[Begin Input records]

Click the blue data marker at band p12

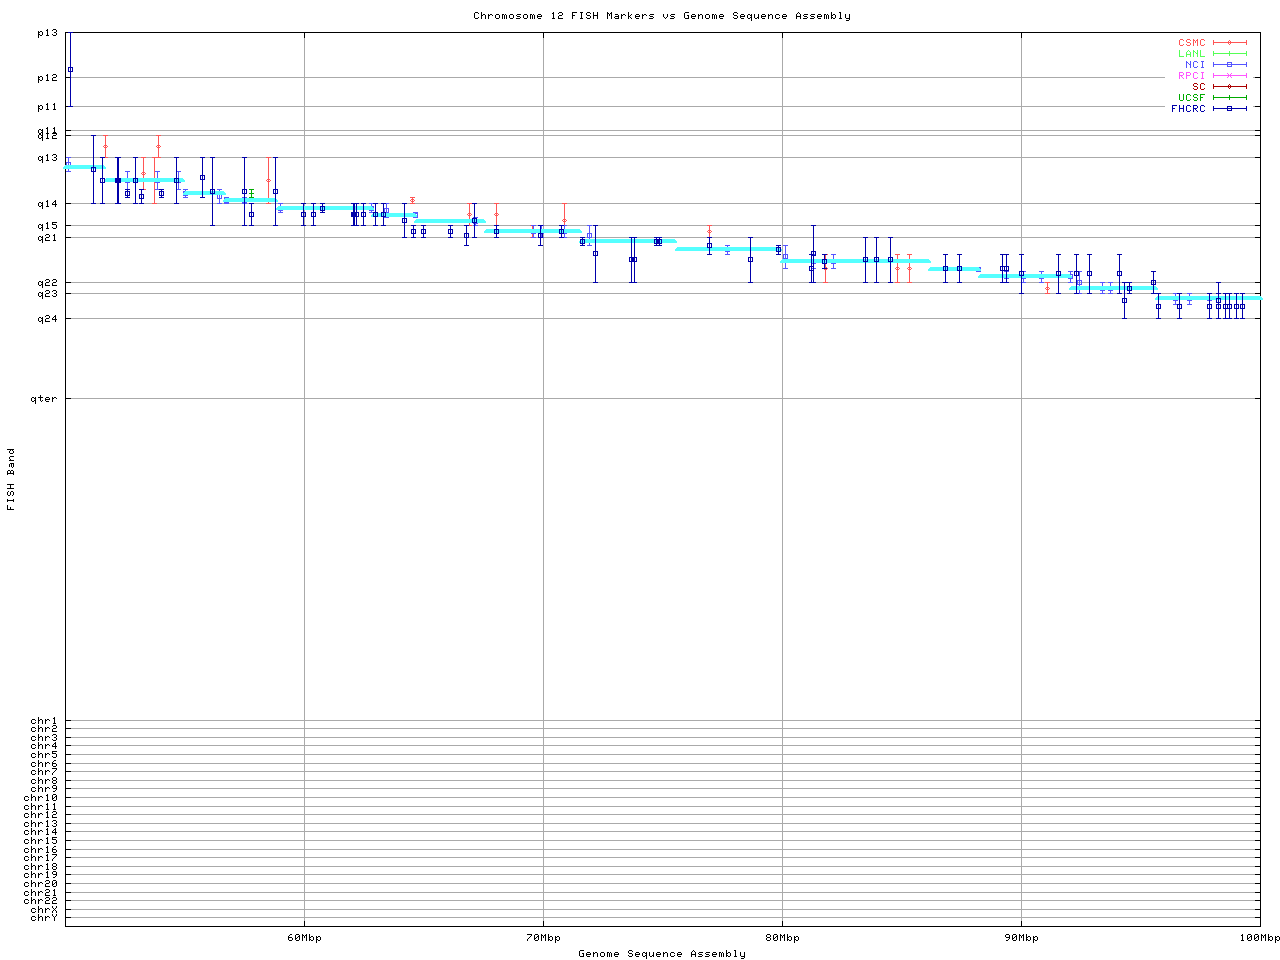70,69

[End Input records]
[Begin Input records]

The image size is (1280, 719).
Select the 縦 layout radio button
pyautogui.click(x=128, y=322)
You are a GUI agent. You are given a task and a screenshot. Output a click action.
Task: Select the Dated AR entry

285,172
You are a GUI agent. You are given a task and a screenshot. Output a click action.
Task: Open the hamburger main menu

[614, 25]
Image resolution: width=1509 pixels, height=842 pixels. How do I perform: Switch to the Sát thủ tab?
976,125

[End Input records]

Exercise requirements | Gather every line of the entries above that contains the word "Select", and copy each one unchanged.

The completed task |
Select the 縦 layout radio button
Task: Select the Dated AR entry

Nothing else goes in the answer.